Rappelons que, dans des pays comme la Hollande et l’Allemagne, toutes sortes d’organisations idéologiques -catholiques, protestantes, socialistes, bolcheviques, anarchistes, syndicalistes...- sont présentes dans le mouvement ouvrier. Peu ou prou, elles reposent toutes sur la notion de lutte des classes. Pourtant, elles ne coïncident pas entre elles, ni en ce qui concerne leurs théories, ni leurs tactiques ni leurs actions. Quelle valeur pouvons-nous alors accorder à ceux qui prêchent l’unité ouvrière au-dessus des hommes et des idées ?

Il n’est pas nécessaire de chercher d’autres exemples en Europe pour démontrer la tromperie de la politique unitaire. Dans les Amériques, toutes les nuances du mouvement ouvrier sont également représentées. Le courant internationaliste s’exprime dans deux tendances principales : autoritaire et libertaire.

Extrait de données:

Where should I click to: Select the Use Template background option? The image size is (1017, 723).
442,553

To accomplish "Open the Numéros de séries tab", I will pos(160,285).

Consignes:
1. D'après le texte à lire, quelles sont les deux tendances principales du courant internationaliste dans les Amériques ?
2. Prolongez le texte sur le mouvement ouvrier et la politique unitaire à partir de sa dernière phrase.

Réponses dans l'ordre:
1. Une tendance autoritaire et une tendance libertaire.

2.
Nous, anarchistes d’Argentine, luttons pour donner au mouvement ouvrier une traduction anarchiste. Nous ne nous obstinons pas à méconnaître la réalité ou à tordre les faits pour qu’ils correspondent à de vagues chimères unitaires. Nous n’avons pas non plus une politique de conciliation envers les ennemis occultes ou déclarés de l’anarchisme. C’est pour cela, qu’outre le danger capitaliste, nous soulignons la dangereuse tendance que constitue l’autoritarisme marxiste ainsi que la propension des syndicalistes neutres à confondre le fond du problème avec ses aspects contextuels.


Il n’y a rien de plus opposé à la réalité du mouvement ouvrier révolutionnaire que la théorie unitaire. Le concept d’unité ouvrière exprime l’amalgame d’hommes liés par nécessité et par un précaire instinct de défense. Elle serait un fait si chaque individu dépendait d’un intérêt commun et dépasserait les passions et les égoïsmes particuliers. Mais, comme le progrès social est caractérisé par les particularités, ou plus exactement par l’individualisation, comme il se déroule moyennant un développement partiel des capacités et pas en suivant un processus uniforme de sélection de classe, il en résulte que les classes économiques ne rentrent pas exactement dans les petites cases prévues par les théologiens marxistes.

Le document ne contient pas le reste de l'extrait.